There are lots of voices bemoaning the use of copyrighted materials in the training of large language models, how much energy and water is consumed by their creation, and how they are enclosing a commons to create a new generation of robber barons.
Congress could, if they were a functioning part of human civilization, enact a law which ordered the Library of Congress to create corpora specifically for the purpose of training large language models.
They could furthermore specify that including copyrighted materials in them is the greater promotion of “Progress of Science and useful Arts” than keeping them out.

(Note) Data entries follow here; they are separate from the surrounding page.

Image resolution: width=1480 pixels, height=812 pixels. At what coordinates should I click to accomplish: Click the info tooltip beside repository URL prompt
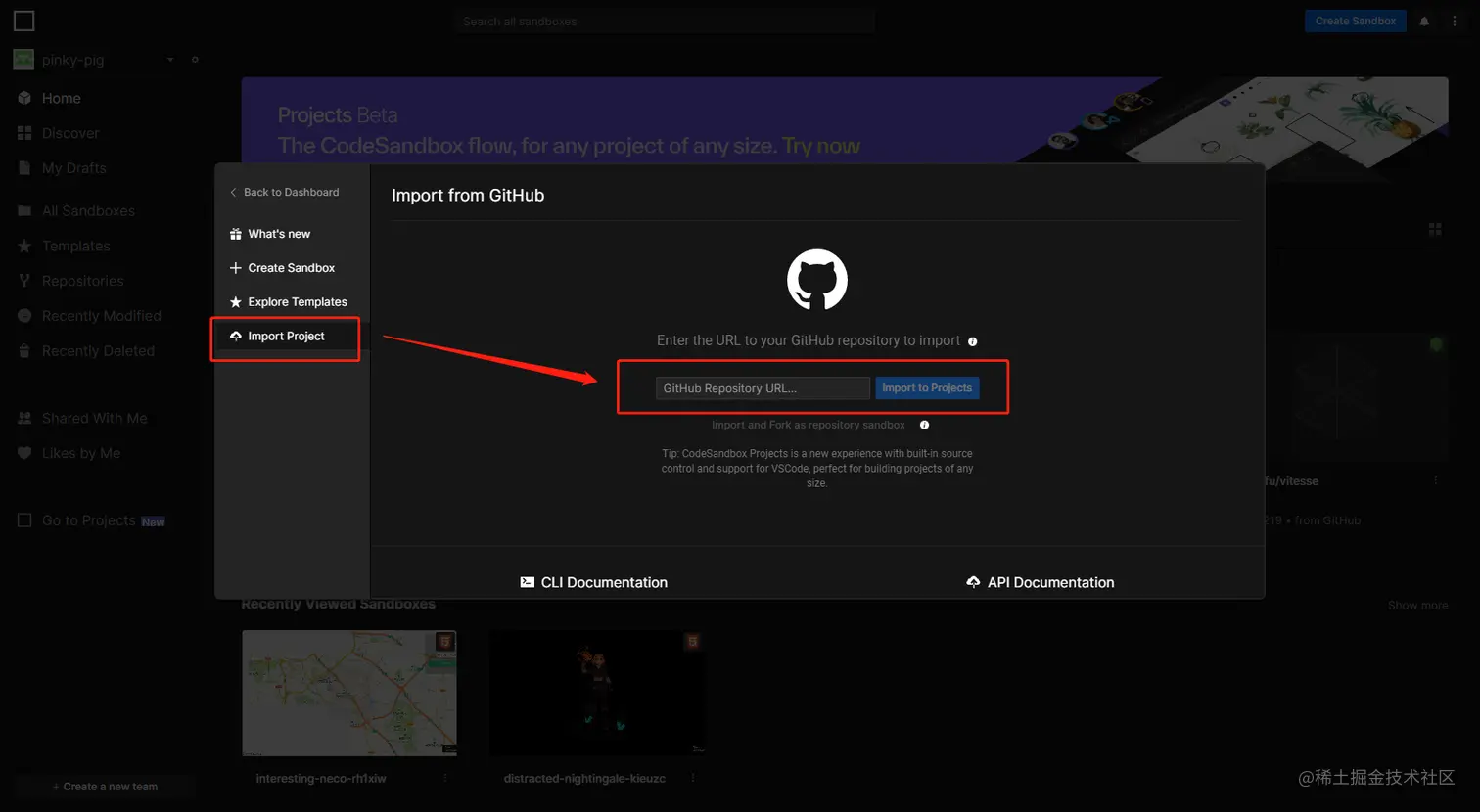(971, 341)
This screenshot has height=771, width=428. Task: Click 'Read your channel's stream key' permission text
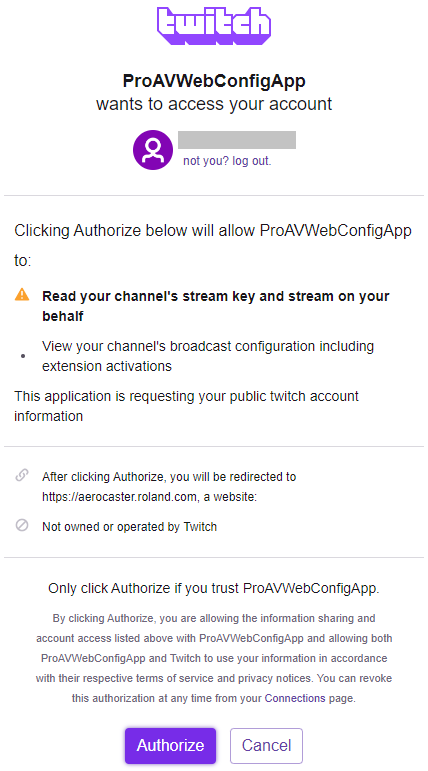pos(215,306)
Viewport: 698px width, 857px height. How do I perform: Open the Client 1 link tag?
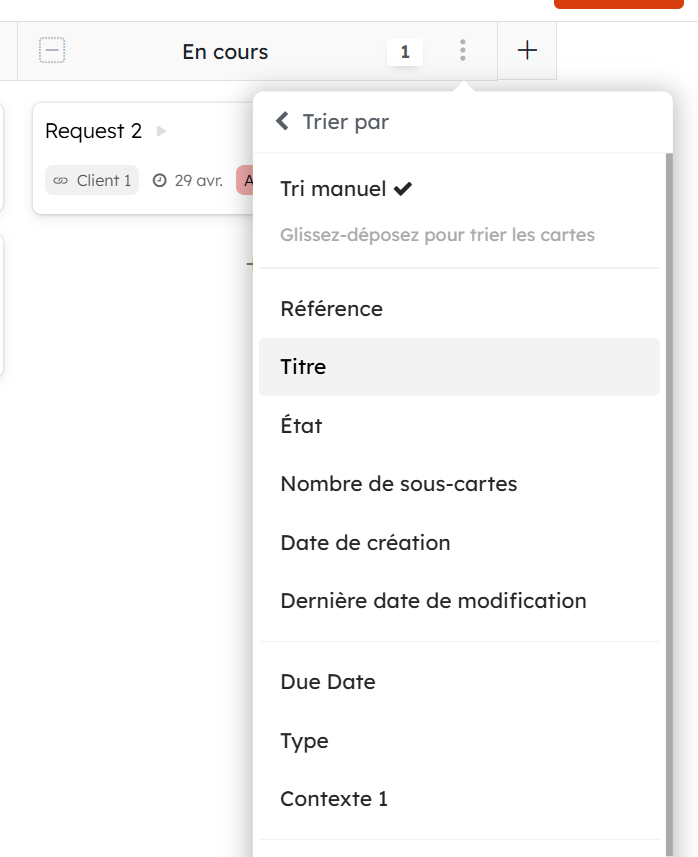92,181
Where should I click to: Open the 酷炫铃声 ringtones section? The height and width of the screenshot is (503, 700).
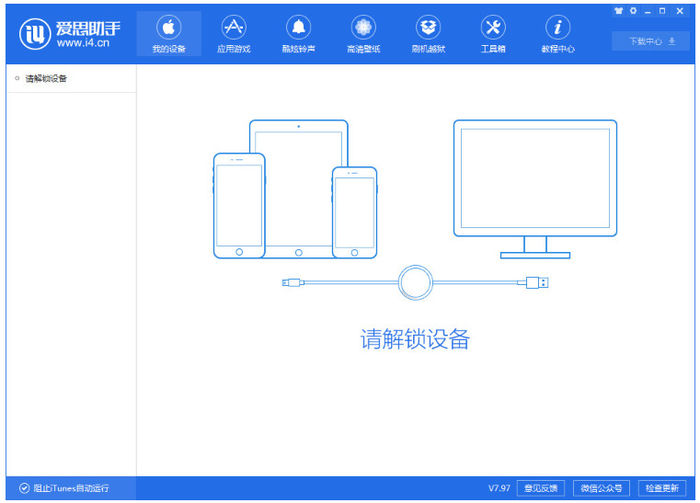tap(298, 34)
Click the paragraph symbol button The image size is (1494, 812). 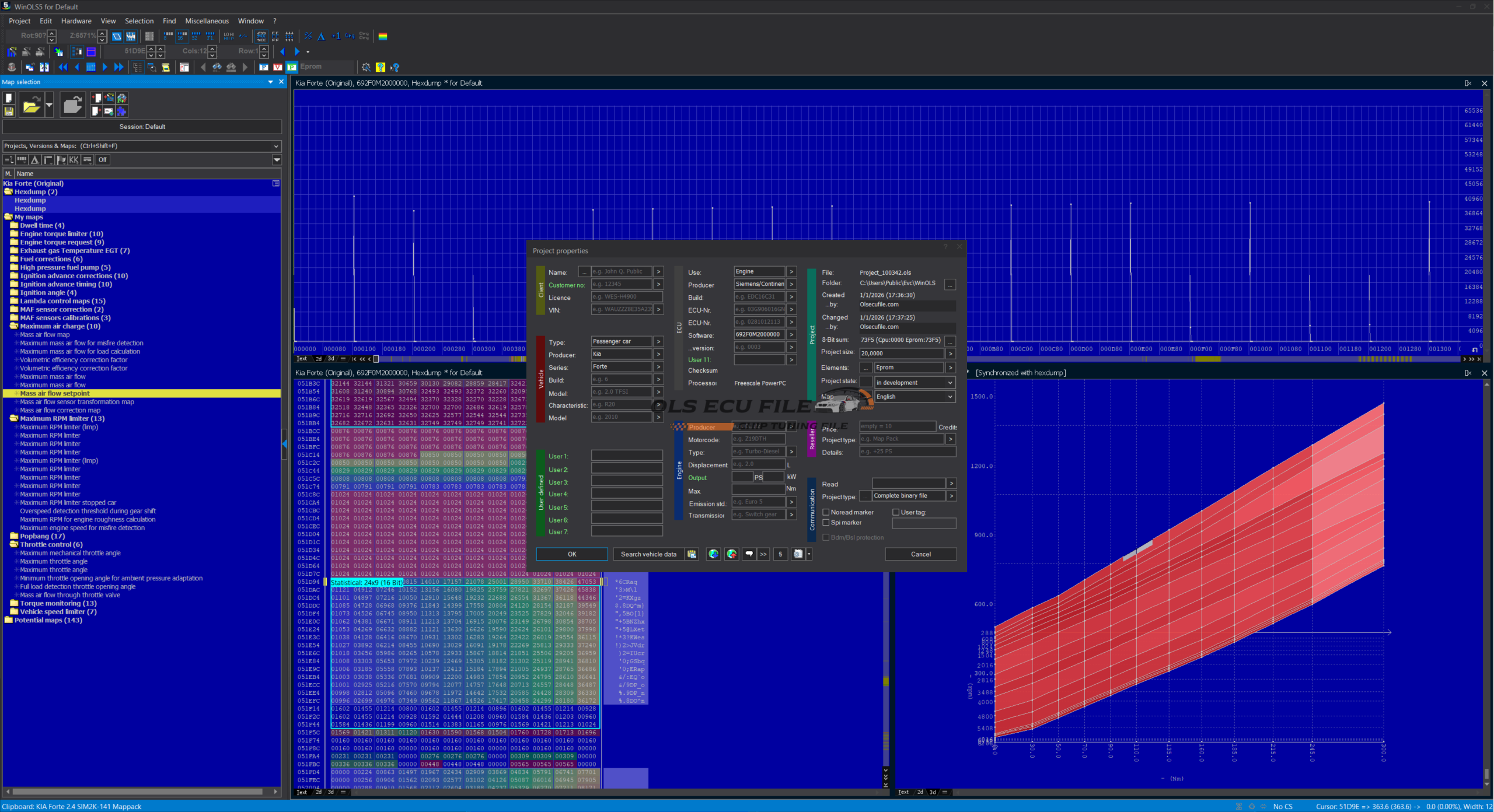coord(780,554)
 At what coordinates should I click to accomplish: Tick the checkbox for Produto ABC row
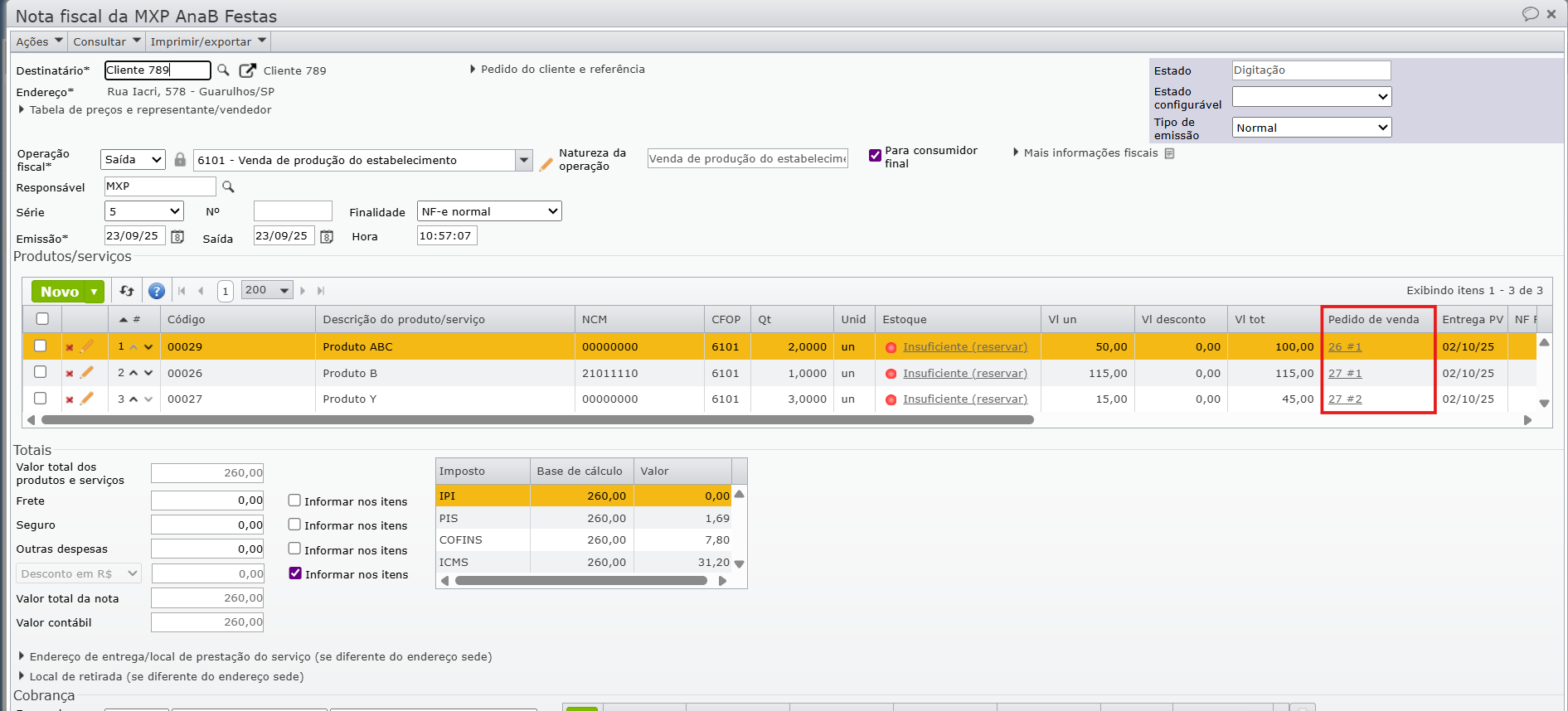coord(41,346)
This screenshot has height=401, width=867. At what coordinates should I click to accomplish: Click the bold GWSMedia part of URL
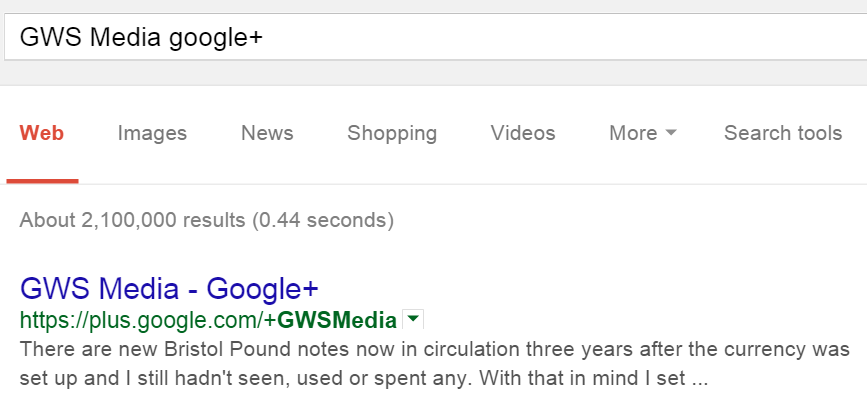click(337, 320)
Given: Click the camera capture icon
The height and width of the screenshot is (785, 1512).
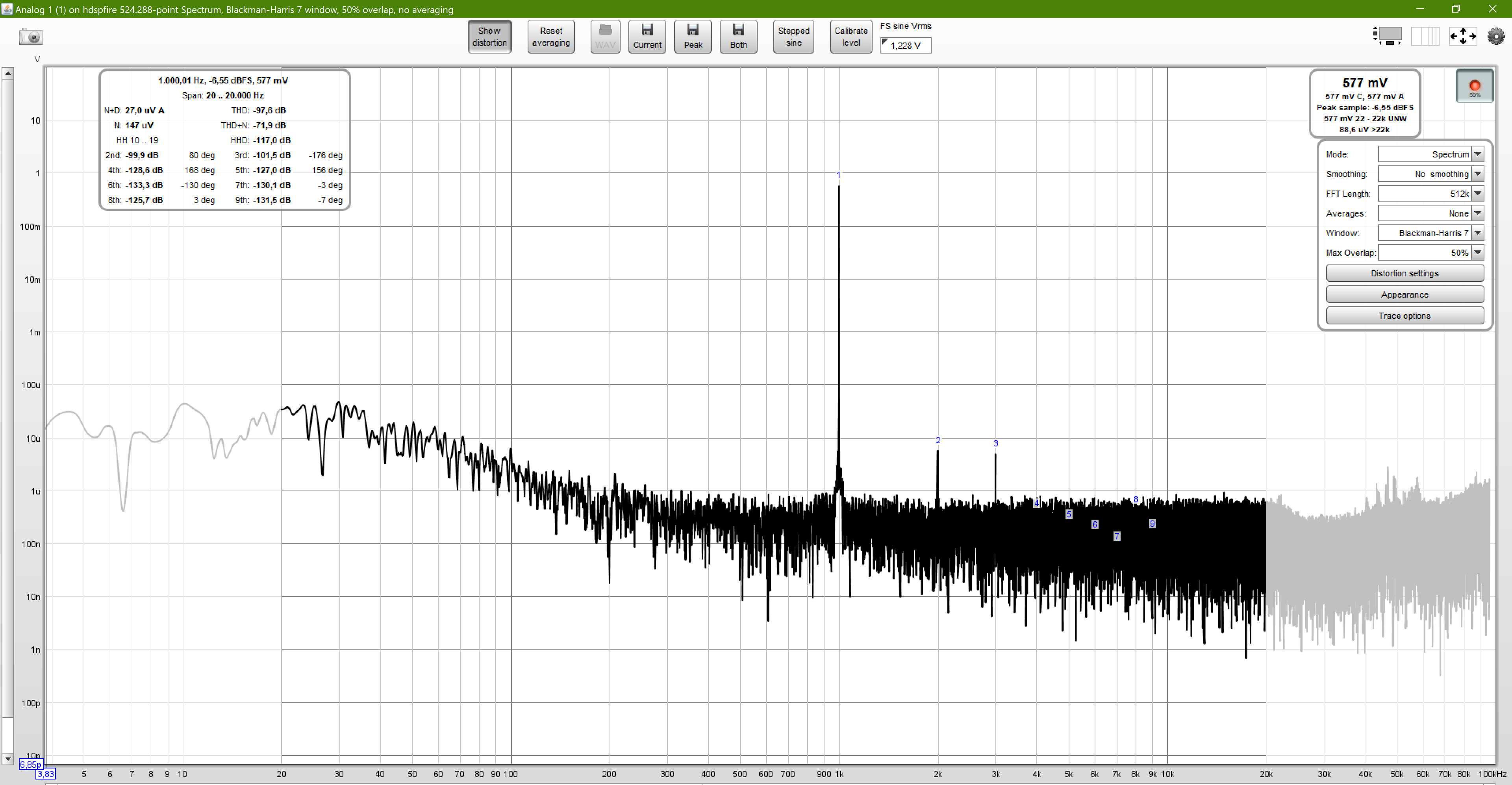Looking at the screenshot, I should click(31, 37).
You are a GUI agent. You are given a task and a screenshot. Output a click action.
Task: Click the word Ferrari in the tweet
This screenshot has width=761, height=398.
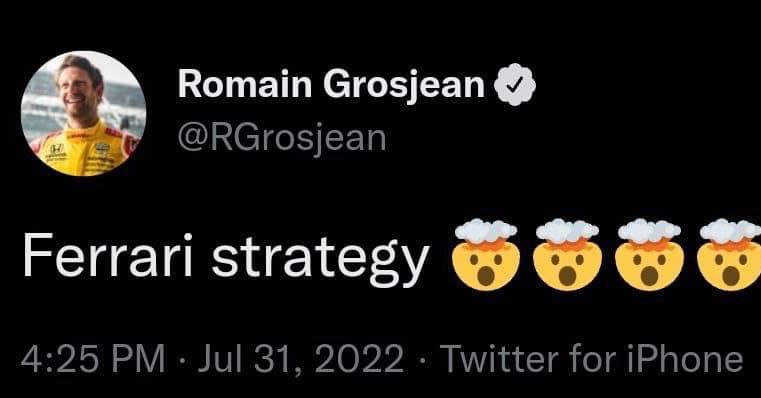[107, 255]
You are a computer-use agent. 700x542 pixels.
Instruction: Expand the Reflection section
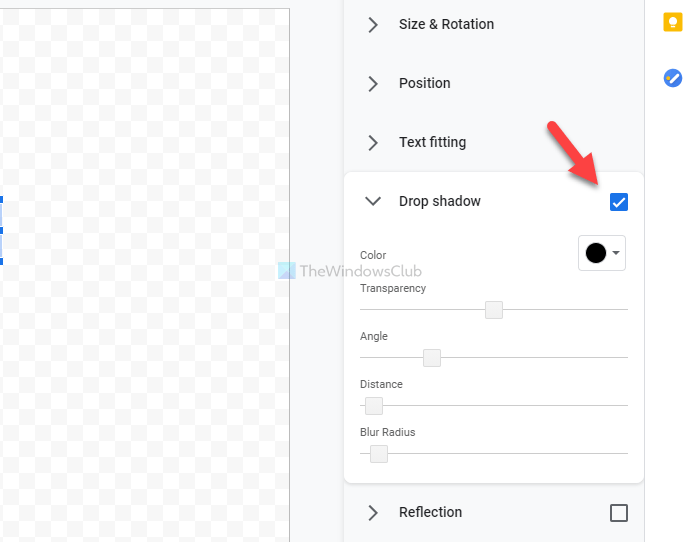click(x=373, y=513)
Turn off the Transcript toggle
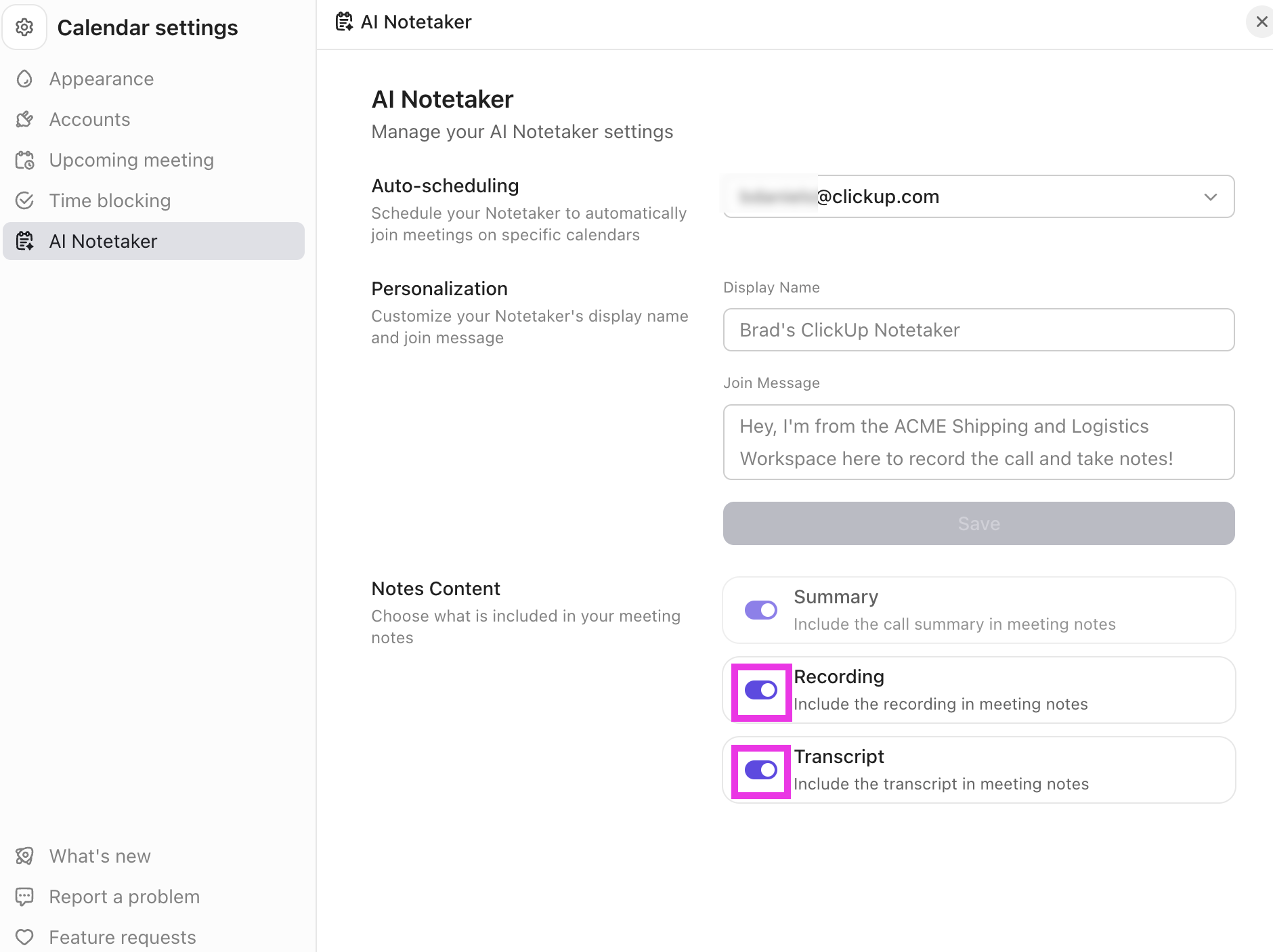 760,770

Then they could order that when these “LoC corpora” are used to train LLMs, both the resulting model and the state of the neural network at the end of training are in the public domain and may not be capitalized.
Then they could order, and fund, the National Institute of Science and Technology to assume the role as the lead agency in the creation of trained LLMs for both the government and the public good, assigning personnel, patents, and materiel to consolidate power, water, silicon, and expertise into a new series of national computing centers to optimize the environmental impact and industrial waste of having multiple training efforts for LLMs.
And finally, they could raise the penalty for each act of copyright infringement done by a corporation to be 10% of their top-line revenue to promote their use by industry.
All of this is unambiguously within the power of Congress, and doing this would immediately resolve multiple issues both in law and in reality. It’s an easy win.